The pathological mechanism behind muscular dysfunction of the abdominal wall in patients with incisional hernia has never been fully examined. Studies on an incisional hernia model in rat have shown atrophy and fibrosis in the external oblique muscle [24], which may be explained by the unloading of skeletal muscle, that occurs when the muscle is displaced from the original anatomical position. Interestingly, these alterations were reversed after repair of the hernia [25]. Even though the studies of this phenomenon only exist on rats, it may hold some of the explanation for the abdominal wall dysfunction in patients with a VIH. Although larger incisional hernias may cause greater loss of abdominal wall function, no cut-off for hernia size can be defined as to when a loss of muscular function sets in.
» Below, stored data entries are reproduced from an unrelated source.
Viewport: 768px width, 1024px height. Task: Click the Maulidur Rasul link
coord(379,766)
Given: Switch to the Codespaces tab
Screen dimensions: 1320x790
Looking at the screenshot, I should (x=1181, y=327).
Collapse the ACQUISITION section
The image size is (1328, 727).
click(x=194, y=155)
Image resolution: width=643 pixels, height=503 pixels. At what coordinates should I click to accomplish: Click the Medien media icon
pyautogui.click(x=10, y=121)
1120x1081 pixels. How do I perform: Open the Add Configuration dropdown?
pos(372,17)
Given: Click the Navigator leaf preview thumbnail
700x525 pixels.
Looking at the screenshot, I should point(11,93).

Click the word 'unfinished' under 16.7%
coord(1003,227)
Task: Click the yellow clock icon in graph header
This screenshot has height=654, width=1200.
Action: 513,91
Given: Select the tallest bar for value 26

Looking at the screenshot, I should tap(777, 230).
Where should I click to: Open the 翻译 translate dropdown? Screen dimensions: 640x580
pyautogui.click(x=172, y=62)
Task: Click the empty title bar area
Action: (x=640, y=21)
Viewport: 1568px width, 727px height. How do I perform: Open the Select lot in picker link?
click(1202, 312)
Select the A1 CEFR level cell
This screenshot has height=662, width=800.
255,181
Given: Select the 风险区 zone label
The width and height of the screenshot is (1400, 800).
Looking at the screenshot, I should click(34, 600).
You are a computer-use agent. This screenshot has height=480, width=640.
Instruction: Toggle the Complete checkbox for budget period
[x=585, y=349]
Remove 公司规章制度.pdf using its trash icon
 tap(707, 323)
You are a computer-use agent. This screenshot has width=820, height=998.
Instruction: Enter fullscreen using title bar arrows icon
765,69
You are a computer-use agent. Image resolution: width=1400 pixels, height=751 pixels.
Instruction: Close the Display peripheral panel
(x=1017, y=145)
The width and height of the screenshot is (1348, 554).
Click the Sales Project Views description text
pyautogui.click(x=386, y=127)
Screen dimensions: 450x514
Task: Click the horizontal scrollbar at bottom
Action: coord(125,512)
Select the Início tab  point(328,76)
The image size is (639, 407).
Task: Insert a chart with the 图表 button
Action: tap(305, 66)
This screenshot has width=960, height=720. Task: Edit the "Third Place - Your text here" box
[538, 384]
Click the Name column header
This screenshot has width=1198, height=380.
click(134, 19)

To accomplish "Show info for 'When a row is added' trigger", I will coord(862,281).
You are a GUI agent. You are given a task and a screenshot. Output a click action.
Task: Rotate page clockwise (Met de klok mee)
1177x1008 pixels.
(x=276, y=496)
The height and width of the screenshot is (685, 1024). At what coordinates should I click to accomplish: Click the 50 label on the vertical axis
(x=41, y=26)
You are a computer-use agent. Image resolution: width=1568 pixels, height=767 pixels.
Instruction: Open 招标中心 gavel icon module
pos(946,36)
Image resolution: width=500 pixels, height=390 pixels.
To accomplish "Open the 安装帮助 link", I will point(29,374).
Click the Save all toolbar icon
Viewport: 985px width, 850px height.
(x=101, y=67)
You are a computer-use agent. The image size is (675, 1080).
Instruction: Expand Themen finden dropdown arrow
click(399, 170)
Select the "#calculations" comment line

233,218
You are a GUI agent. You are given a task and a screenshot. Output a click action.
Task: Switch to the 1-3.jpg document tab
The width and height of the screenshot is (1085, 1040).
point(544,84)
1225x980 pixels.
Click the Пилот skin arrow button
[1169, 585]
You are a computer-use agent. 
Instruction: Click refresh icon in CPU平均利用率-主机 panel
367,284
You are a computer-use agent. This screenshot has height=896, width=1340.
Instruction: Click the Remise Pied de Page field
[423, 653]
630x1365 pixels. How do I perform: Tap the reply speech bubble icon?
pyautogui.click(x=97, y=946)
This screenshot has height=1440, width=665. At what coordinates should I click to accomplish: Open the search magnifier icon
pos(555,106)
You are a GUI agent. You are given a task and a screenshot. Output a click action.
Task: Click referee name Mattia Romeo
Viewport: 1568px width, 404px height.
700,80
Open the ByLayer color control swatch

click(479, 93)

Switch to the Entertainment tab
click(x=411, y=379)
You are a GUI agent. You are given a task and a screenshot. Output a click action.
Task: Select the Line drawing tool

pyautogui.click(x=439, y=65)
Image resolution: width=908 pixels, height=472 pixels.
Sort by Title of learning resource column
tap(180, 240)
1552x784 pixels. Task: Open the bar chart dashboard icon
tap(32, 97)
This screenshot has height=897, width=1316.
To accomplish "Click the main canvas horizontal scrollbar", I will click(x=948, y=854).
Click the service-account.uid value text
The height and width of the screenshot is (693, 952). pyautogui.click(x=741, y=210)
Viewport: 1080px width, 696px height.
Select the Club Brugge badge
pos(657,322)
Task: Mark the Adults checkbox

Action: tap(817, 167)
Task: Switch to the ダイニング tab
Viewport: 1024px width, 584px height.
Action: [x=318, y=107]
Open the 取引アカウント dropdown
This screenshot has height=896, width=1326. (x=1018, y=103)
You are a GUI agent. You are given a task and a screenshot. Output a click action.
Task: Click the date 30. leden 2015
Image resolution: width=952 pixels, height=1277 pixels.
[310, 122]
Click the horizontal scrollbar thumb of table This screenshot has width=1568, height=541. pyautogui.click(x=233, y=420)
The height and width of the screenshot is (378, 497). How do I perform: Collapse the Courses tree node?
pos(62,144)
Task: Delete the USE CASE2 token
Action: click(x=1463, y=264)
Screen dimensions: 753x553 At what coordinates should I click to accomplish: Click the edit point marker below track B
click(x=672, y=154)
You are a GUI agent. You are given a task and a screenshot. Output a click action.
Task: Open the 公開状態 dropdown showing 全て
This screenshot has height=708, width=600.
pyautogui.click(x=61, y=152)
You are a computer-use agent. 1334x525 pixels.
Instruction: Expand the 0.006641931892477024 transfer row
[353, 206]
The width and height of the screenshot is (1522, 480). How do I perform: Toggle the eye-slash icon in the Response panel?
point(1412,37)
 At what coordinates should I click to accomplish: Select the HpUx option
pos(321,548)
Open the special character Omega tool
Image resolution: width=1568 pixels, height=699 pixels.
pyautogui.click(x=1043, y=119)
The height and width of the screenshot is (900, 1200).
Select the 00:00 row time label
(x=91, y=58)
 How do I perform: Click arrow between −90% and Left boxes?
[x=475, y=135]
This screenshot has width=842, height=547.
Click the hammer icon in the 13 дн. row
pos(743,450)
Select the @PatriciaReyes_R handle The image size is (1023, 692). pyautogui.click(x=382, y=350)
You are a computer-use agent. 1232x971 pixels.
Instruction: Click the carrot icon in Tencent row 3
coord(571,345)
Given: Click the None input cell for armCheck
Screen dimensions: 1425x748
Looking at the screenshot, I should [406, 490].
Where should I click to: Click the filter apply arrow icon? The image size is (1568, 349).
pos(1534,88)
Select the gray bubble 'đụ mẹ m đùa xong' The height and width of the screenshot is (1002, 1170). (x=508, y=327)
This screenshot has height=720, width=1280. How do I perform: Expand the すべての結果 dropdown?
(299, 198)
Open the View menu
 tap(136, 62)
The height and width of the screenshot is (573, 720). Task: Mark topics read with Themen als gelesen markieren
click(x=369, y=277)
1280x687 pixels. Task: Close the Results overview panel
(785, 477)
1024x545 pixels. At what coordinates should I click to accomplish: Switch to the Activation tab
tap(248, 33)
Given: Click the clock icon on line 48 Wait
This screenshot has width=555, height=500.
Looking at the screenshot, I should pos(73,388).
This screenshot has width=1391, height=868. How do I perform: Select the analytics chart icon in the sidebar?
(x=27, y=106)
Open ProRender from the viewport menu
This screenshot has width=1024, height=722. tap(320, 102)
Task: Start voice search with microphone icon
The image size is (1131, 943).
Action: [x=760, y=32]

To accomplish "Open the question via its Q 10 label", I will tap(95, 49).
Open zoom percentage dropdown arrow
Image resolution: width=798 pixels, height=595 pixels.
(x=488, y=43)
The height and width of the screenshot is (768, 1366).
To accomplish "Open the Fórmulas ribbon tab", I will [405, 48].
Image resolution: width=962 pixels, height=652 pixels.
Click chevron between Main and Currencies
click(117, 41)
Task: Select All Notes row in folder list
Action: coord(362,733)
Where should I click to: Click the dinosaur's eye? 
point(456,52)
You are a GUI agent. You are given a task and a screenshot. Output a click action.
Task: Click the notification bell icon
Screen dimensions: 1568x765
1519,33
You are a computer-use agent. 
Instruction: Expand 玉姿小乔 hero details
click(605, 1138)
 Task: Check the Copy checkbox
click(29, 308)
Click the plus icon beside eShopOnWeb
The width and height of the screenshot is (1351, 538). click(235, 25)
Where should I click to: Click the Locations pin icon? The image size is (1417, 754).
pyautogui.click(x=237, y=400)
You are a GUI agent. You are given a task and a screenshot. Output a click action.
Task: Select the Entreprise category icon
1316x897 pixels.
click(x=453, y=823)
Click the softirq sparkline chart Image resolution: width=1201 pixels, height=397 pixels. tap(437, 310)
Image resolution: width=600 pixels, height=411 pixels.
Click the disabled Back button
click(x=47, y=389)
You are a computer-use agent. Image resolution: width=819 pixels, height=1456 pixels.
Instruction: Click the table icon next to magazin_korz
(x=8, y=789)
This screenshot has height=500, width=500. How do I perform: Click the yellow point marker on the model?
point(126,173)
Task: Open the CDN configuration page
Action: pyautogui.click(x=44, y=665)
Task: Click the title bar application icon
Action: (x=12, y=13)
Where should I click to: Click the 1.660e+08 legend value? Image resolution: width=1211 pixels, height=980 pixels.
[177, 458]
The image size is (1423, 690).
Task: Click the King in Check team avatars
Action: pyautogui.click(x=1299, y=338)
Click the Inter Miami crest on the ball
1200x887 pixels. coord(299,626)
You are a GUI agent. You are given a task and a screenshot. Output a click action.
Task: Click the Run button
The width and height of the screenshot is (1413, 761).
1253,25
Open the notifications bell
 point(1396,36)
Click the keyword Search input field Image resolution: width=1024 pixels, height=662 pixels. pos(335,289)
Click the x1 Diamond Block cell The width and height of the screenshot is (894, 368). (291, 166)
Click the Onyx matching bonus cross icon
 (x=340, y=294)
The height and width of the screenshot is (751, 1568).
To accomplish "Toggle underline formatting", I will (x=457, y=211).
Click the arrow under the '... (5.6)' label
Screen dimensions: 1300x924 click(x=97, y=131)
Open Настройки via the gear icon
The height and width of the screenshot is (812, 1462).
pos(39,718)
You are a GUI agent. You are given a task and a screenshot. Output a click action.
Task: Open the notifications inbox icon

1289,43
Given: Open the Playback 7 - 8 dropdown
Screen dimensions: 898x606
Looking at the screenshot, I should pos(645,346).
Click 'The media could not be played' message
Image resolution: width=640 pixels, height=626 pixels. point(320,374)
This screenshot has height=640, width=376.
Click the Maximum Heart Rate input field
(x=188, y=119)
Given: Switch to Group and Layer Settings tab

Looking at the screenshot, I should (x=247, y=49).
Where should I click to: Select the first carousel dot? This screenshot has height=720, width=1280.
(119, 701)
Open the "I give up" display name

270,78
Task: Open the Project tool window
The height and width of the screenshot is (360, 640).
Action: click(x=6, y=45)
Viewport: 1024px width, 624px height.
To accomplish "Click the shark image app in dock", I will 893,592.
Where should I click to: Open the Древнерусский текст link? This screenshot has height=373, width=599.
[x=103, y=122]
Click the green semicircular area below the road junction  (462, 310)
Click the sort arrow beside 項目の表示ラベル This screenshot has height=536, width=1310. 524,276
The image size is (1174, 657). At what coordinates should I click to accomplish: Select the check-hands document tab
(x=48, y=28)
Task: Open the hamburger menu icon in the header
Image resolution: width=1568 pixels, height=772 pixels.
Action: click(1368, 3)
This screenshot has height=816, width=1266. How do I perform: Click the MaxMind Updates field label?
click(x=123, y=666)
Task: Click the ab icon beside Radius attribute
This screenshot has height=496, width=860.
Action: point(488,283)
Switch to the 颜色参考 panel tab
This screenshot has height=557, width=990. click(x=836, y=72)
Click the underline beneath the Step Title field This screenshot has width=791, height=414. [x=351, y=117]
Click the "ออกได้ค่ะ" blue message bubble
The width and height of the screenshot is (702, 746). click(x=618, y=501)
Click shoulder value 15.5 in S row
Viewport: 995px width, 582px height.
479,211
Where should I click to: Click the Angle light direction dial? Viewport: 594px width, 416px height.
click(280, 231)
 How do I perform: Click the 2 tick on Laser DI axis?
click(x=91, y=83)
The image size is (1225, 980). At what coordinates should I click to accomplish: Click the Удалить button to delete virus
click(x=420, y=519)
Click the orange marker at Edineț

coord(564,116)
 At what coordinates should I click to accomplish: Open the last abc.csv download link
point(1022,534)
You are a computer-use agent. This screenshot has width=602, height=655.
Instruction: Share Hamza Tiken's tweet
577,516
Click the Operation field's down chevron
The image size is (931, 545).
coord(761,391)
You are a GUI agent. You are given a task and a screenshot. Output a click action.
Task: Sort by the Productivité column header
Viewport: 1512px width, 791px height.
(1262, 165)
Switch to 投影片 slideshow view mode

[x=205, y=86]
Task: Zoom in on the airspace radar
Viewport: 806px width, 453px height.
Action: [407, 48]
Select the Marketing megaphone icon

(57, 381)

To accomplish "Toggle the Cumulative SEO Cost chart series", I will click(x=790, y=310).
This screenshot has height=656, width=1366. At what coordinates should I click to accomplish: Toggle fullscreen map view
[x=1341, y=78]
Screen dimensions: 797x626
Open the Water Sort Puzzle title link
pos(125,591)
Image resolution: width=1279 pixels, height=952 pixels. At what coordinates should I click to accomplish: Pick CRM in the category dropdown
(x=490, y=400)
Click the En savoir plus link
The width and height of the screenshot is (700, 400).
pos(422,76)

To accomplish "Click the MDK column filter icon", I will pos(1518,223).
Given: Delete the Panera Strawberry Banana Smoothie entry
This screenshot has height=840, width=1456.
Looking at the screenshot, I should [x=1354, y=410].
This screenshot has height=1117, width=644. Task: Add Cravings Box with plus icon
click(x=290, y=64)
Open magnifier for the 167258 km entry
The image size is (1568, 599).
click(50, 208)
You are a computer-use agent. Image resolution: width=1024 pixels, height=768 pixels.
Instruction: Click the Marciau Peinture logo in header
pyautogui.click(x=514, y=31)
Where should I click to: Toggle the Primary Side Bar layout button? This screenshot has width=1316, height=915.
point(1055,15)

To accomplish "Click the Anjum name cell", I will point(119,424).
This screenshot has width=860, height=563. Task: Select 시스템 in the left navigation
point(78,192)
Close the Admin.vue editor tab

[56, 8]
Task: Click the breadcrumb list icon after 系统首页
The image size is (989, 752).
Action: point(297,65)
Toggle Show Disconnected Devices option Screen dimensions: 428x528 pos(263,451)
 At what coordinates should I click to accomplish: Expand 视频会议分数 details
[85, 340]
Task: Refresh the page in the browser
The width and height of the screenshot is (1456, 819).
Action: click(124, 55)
It may be that even the slightest anatomical displacement of the rectus muscles along with scarring of tissue in the linea alba causes a decrease in abdominal wall function. Thus, we chose to include patients with incisional hernias of all sizes in the current study. Although the muscular dysfunction of the abdominal wall is thought to be a limitation for patients with VIH, it may not be the only factor affecting the mobility of these patients. Studies suggest pain to be present in more than 50 % of patients with a ventral hernia and this could account for part of the experienced abdominal wall dysfunction [26]. Furthermore, patients with larger lower abdominal wall hernias may have reduced mobility due to the large sac that hangs down over the pubic region, thus limiting truncal flexion.

In conclusion, we found that the Good Strength truncal device was a reliable measure of truncal flexion and extension in both patients with VIH and healthy controls. We aim to use these results for further examination of abdominal wall function in patients undergoing surgical repair of an incisional hernia.